Уильям почувствовал странное утешение, и не мог понять, почему. Точно не из-за ондатры: он довольно часто их пробовал и знал, что они вкусные, хотя сейчас из-за жара аппетит отсутствовал. Вилли ощущал слабость и голод, но есть не хотелось. Ох. Нет, это «dinna fash». Фраза, произнесенная именно с той доброй и непринужденной интонацией, с которой часто к нему обращался грум Мак, когда Вилли падал со своего пони или ему не позволяли отправиться в город с дедушкой: «Dinna fash, все будет в порядке».
От звука отрывающейся от мускула кожи на мгновение стало нехорошо, и Уильям закрыл глаза.
– У тебя борода рыжая, – послышался полный удивления голос Мюррея.
– Ты только сейчас это заметил? – сердито сказал Уильям и открыл глаза. Цвет его бороды всегда смущал его: если волосы на голове, груди и конечностях были приличного темно-каштанового цвета, то те, которые на подбородке и в приватных частях, росли ярко-рыжими, что ужасало его. Вилли тщательно брился даже на корабле или в дороге – но, разумеется, бритва ускакала вместе с конем.
– Ну, да, – мягко произнес Мюррей. – Полагаю, раньше мне было не до того.
Он замолчал, сконцентрировавшись на своей работе, и Уильям попытался расслабить сознание, надеясь хоть ненадолго уснуть. Он жутко устал. Но повторяющиеся образы болота прокручивались перед закрытыми глазами, утомляя его видениями, которые он не мог ни игнорировать, ни отогнать.
Корни, словно петли веревки, грязь, ряд бурых кругляшей застывшего кабаньего дерьма, которые выглядели странно похожими на человеческие экскременты... Разворошенная опавшая листва...
Сухие листья, плывущие по коричневой, похожей на стекло, воде; отражения, разбивающиеся вокруг его голеней... Листки из его книги, слова в воде – неясные, насмешливые, уплывающие со страниц...
Взглянешь наверх: небеса вращаются так же, как и озеро. Ощущение, что так же легко можно упасть вверх, как и вниз, и утонуть там, в наполненном водой воздухе... Утонуть в своем поте... Молодая женщина слизывает испарину с его щеки... Щекотно. Ее тело тяжелое, горячее и надоедливое – Уильям повернулся и отодвинулся, но не мог убежать от ее навязчивого внимания.

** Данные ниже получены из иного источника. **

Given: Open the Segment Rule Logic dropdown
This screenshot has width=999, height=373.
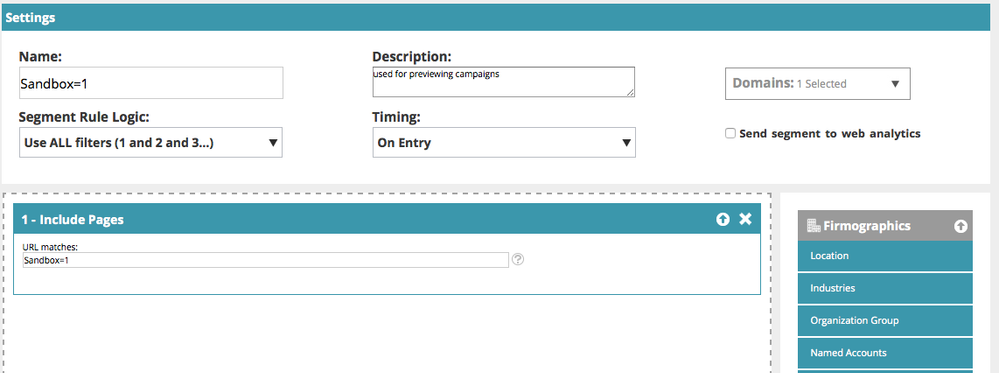Looking at the screenshot, I should pos(150,143).
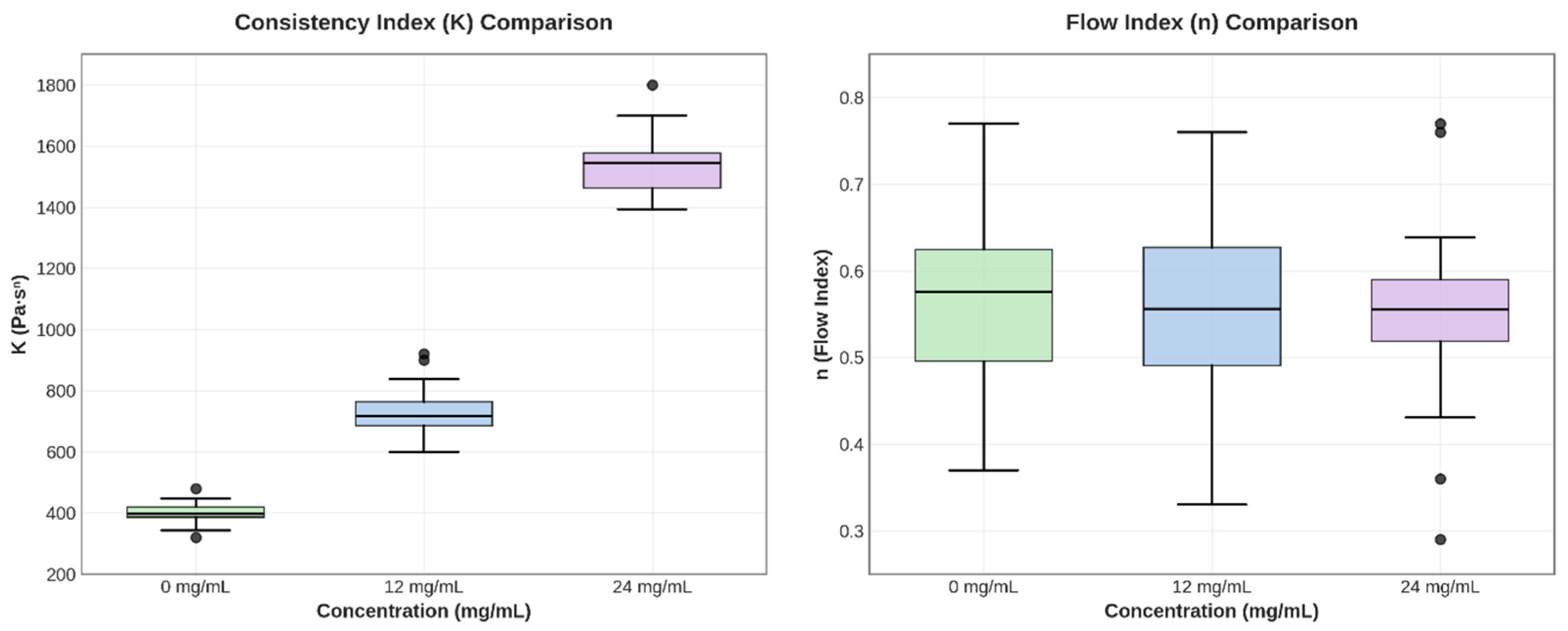Click the 24 mg/mL tick label under K chart
1568x631 pixels.
click(652, 587)
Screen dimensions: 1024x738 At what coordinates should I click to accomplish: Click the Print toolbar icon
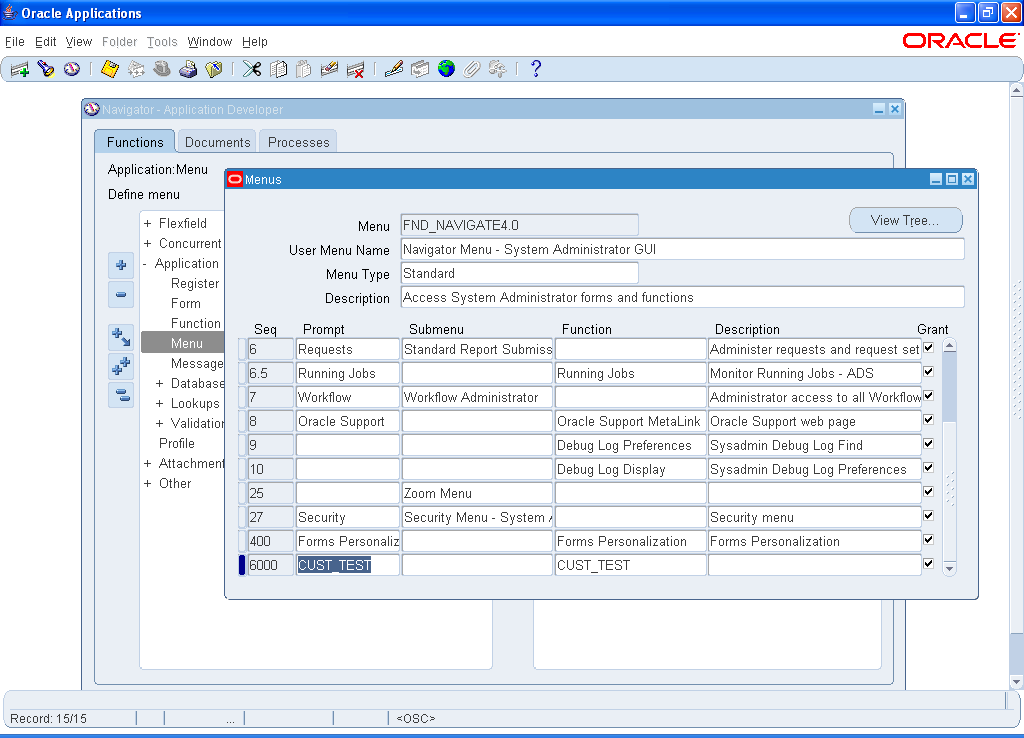click(187, 69)
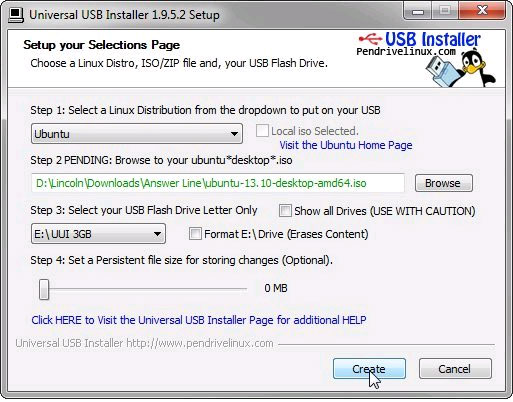The width and height of the screenshot is (513, 402).
Task: Open the Ubuntu distribution dropdown
Action: tap(137, 134)
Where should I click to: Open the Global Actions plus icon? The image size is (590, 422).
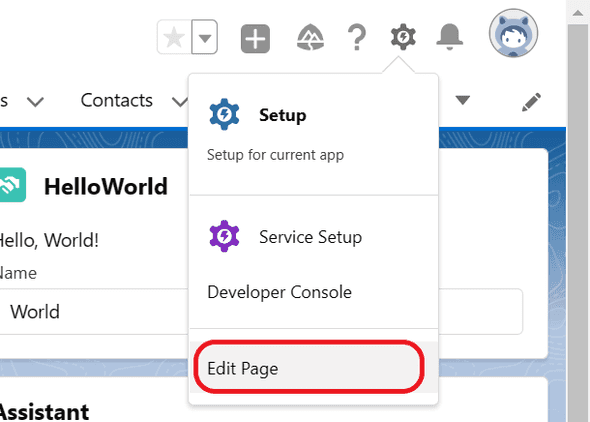click(255, 38)
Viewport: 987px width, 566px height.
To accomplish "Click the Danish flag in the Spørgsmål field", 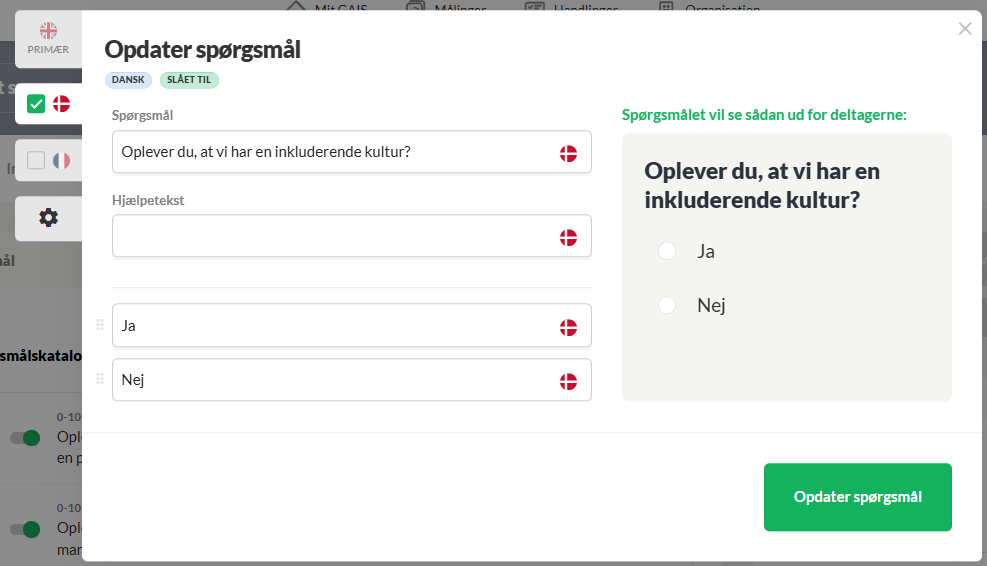I will (568, 153).
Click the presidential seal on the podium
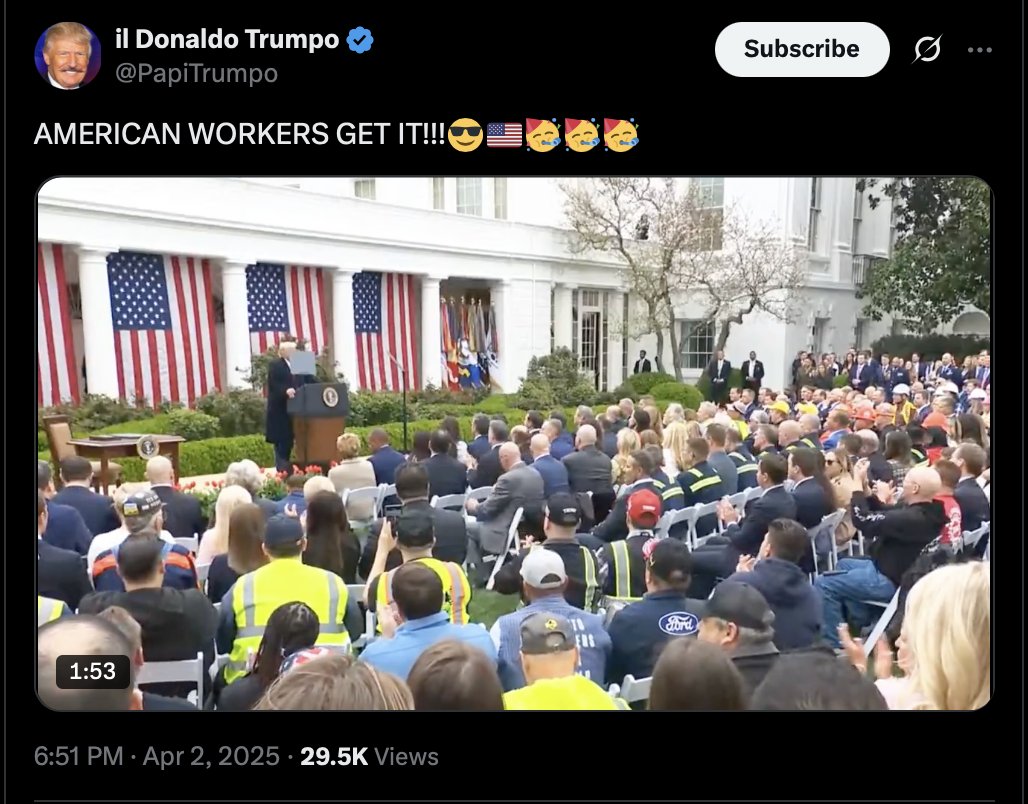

...Густой и жирный пот в его волосах, он собирается за ушами... Скапливается наподобие жирных склизких жемчужин в гуще его вульгарной бороды... Озноб на коже; его одежда – насквозь промокший кокон... Женщина все еще здесь, теперь неживая – мертвым грузом пригвоздила его к ледяной земле.
Туман и подкрадывающийся холод... Белые пальцы, впивающиеся в его глаза и уши. Он должен держать рот закрытым, а иначе они достанут до его внутренностей... Всё белое.
Дрожа, он свернулся калачиком.
Наконец, Уильям глубже погрузился в прерывистый сон, от которого поднялся несколько позже, почуяв насыщенный аромат жарящегося мяса ондатры, и обнаружив, что, прижавшись к нему, лежит и храпит громадная псина.
– Иисусе, – произнес Вилли, приведенный в замешательство воспоминаниями о молодой женщине в его снах. Он слабо оттолкнул пса. – Этот откуда взялся?